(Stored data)
-- Opening Marker --
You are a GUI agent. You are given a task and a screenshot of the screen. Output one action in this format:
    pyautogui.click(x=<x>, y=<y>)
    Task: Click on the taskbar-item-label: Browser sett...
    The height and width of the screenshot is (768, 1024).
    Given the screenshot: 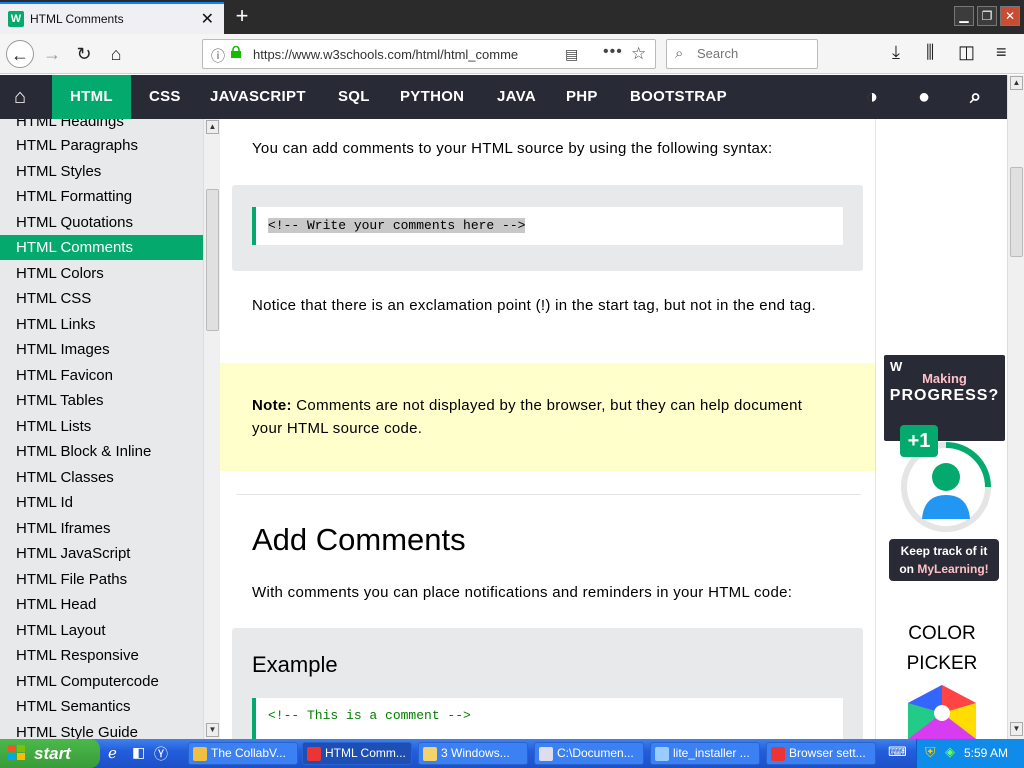 What is the action you would take?
    pyautogui.click(x=828, y=753)
    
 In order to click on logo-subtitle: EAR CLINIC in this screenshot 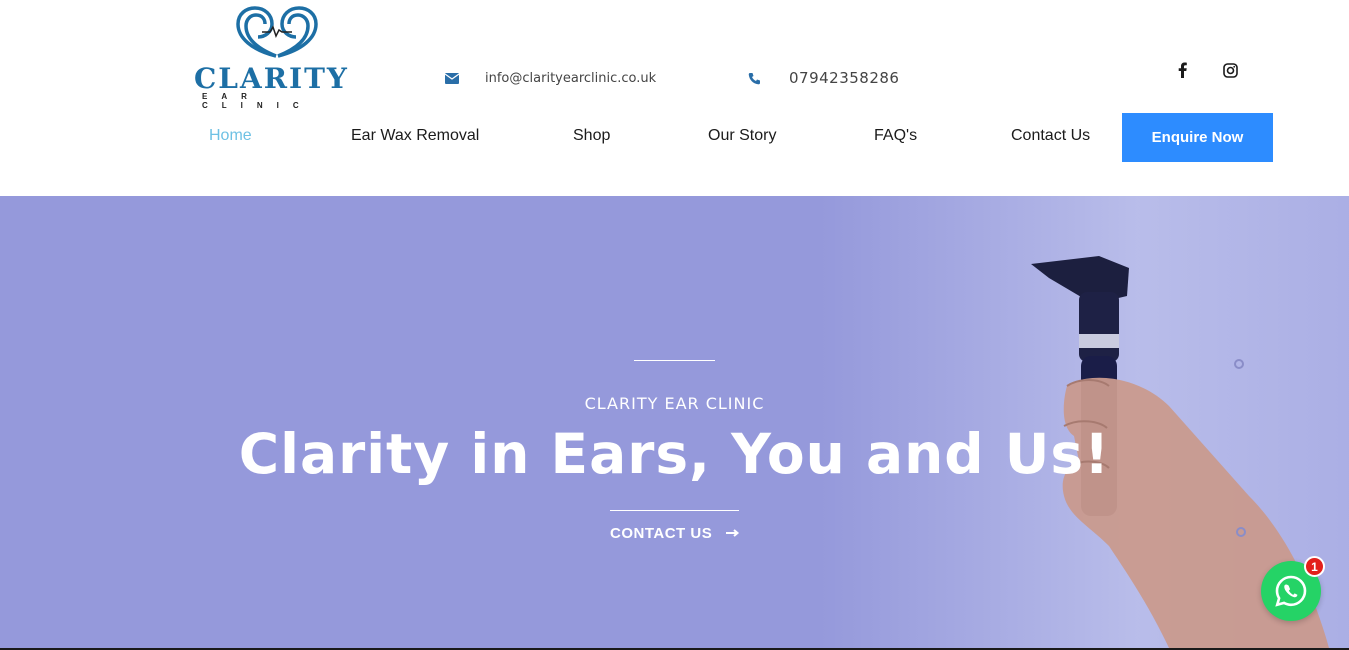, I will do `click(258, 101)`.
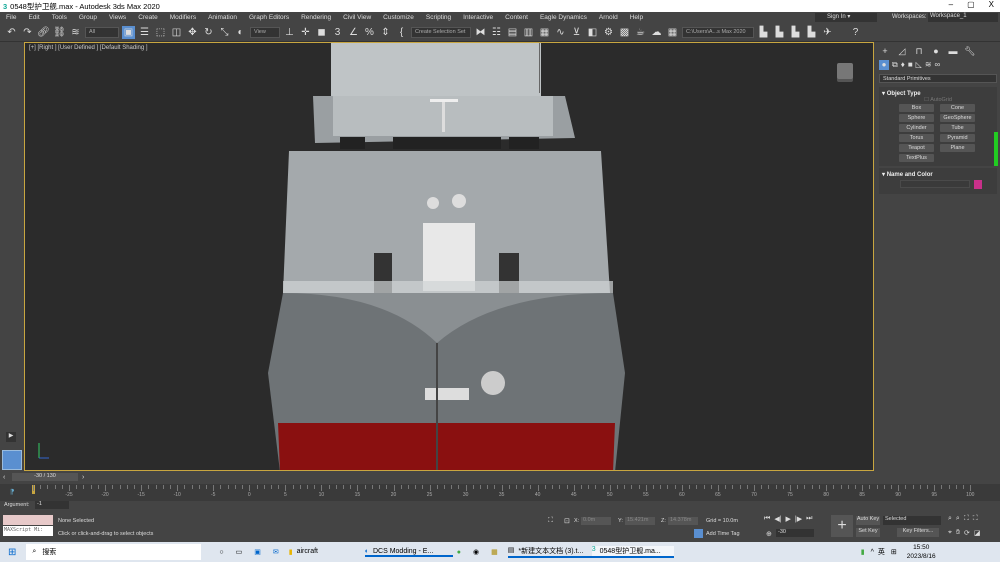 Image resolution: width=1000 pixels, height=562 pixels. What do you see at coordinates (916, 148) in the screenshot?
I see `teapot-button: Teapot` at bounding box center [916, 148].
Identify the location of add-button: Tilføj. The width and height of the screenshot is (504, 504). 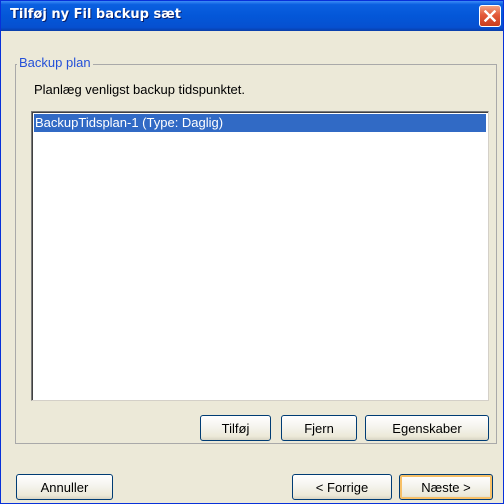
(236, 428).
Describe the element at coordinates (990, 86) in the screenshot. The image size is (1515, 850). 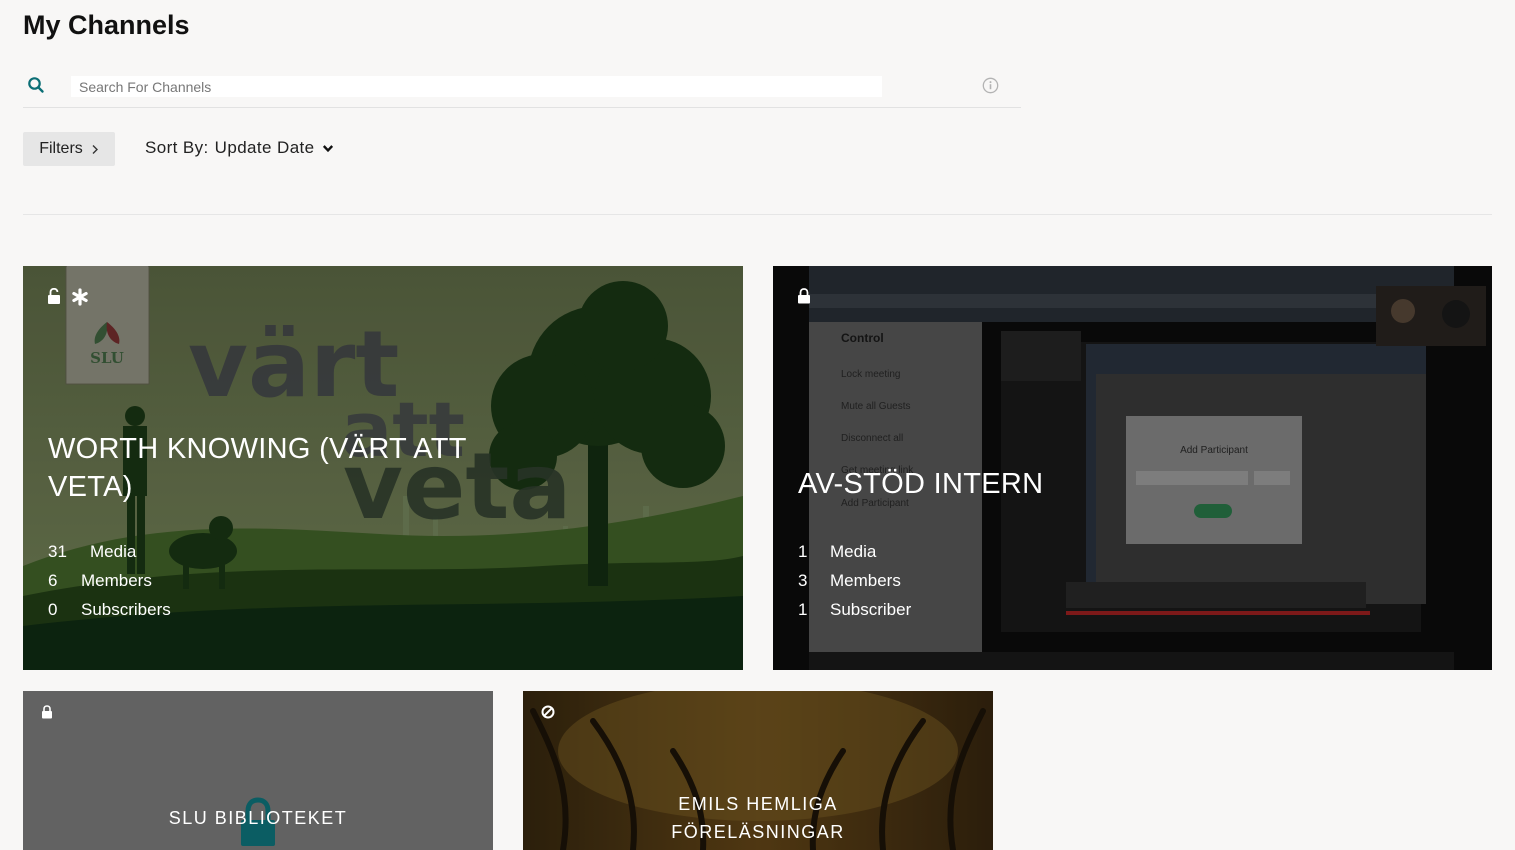
I see `info-icon` at that location.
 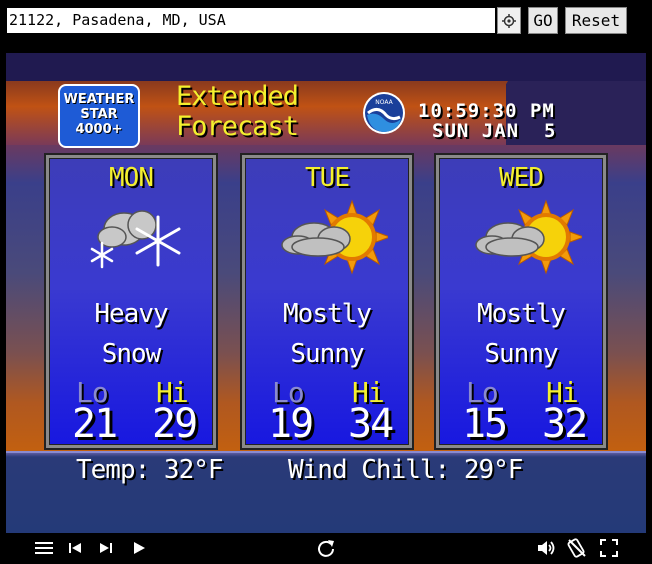 What do you see at coordinates (238, 126) in the screenshot?
I see `page-title-line-2: Forecast` at bounding box center [238, 126].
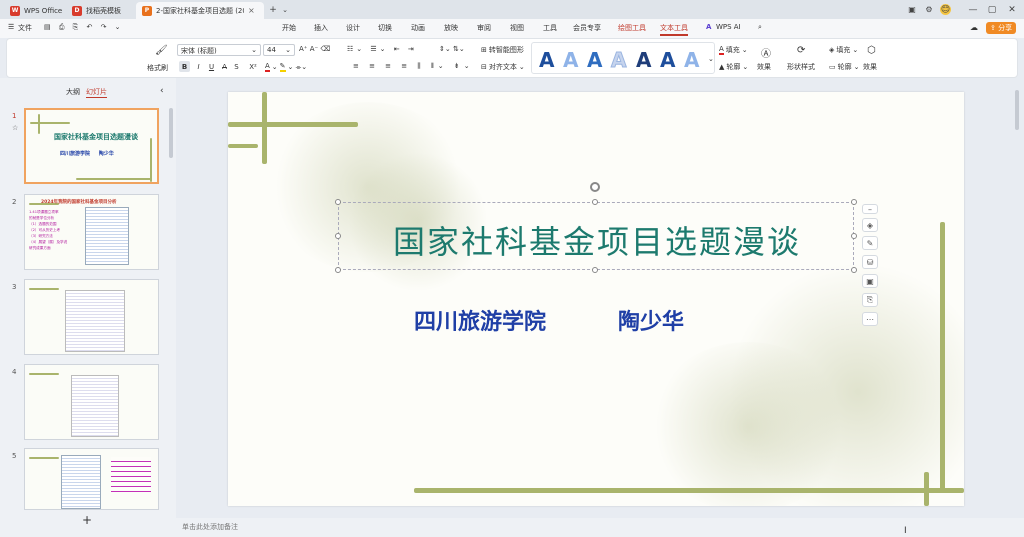 The height and width of the screenshot is (537, 1024). I want to click on tab-wps-office: W WPS Office, so click(36, 10).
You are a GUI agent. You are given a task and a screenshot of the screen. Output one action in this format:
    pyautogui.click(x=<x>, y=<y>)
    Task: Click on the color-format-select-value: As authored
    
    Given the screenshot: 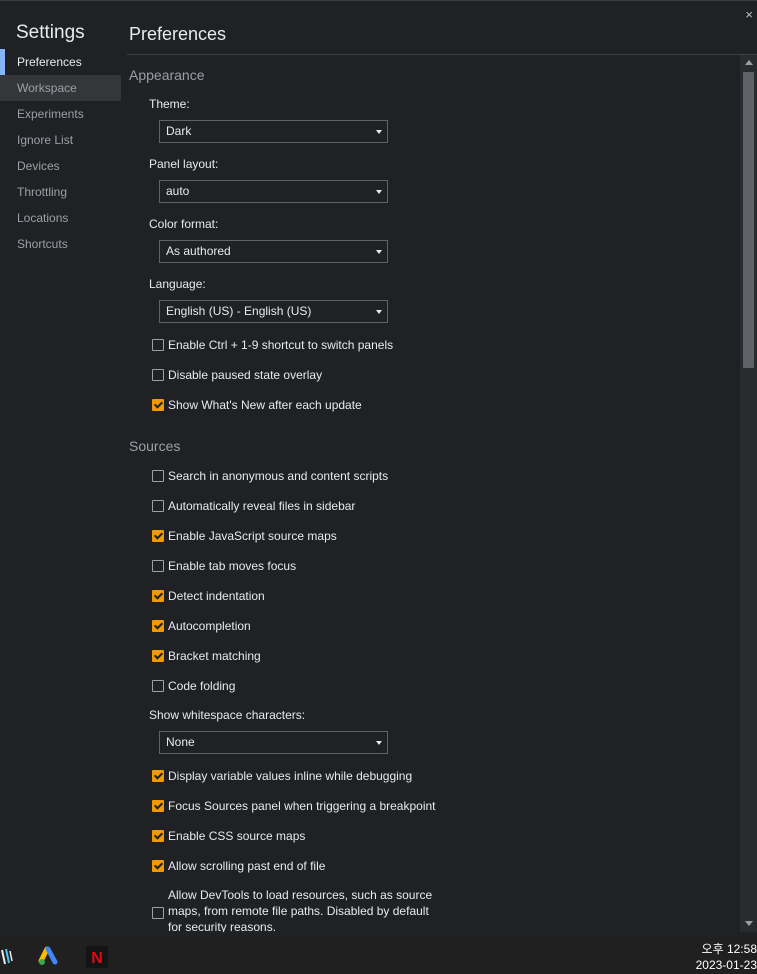 What is the action you would take?
    pyautogui.click(x=198, y=251)
    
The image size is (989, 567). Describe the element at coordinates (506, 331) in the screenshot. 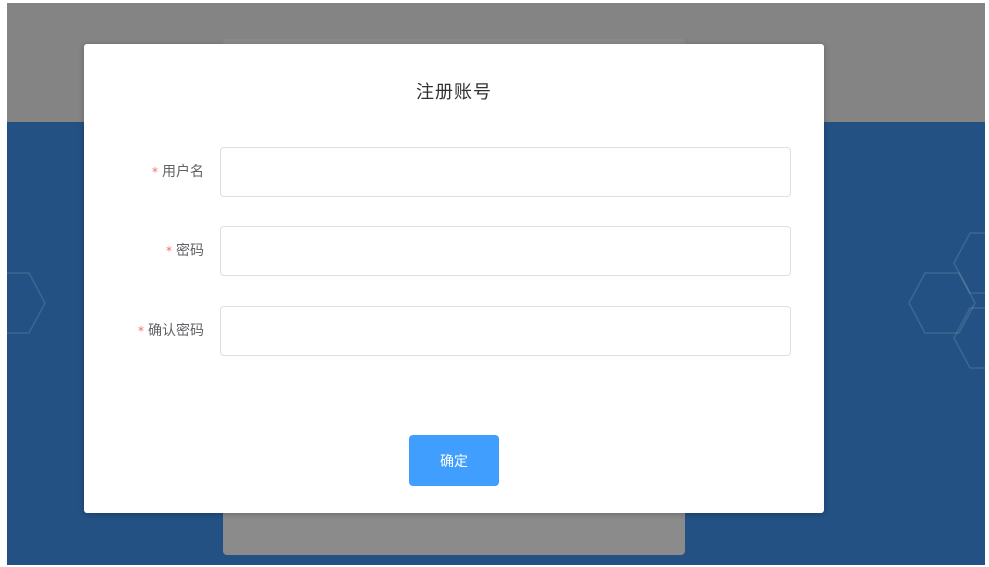

I see `confirm-password-input` at that location.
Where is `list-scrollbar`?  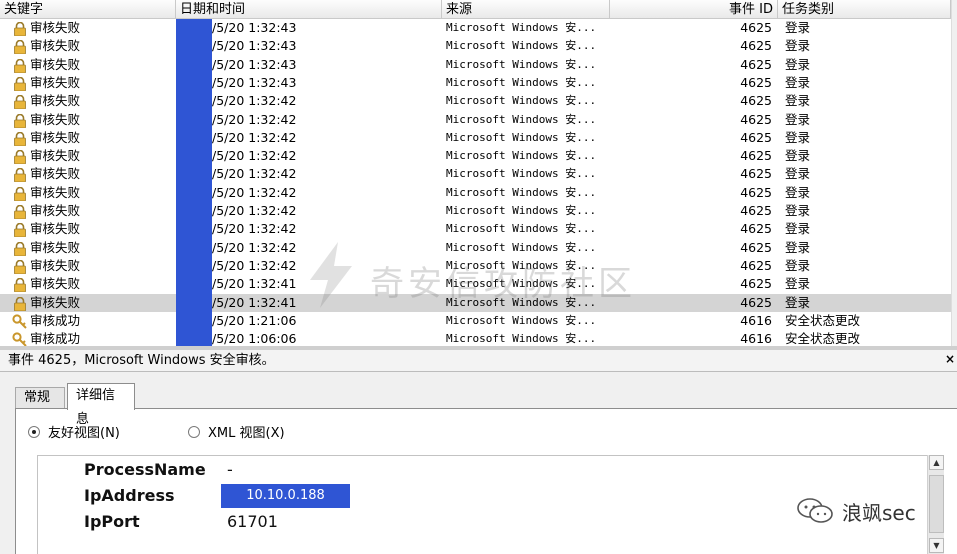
-- Closing Marker --
> [What needs to be done]: Rewrite the rows from the line containing "Identify the location" through the line containing "The height and width of the screenshot is (537, 1024).", putting "Name the element" in place of "Describe the element" and leaving everything else unchanged. Leave the pictures out of your answer.

> [Result of this task]:
Identify the location of add-button: Tilføj. The width and height of the screenshot is (504, 504). 
(236, 428).
Name the element at coordinates (990, 86) in the screenshot. The image size is (1515, 850). 
I see `info-icon` at that location.
  What do you see at coordinates (238, 126) in the screenshot?
I see `page-title-line-2: Forecast` at bounding box center [238, 126].
 The height and width of the screenshot is (537, 1024). I want to click on tab-wps-office: W WPS Office, so click(36, 10).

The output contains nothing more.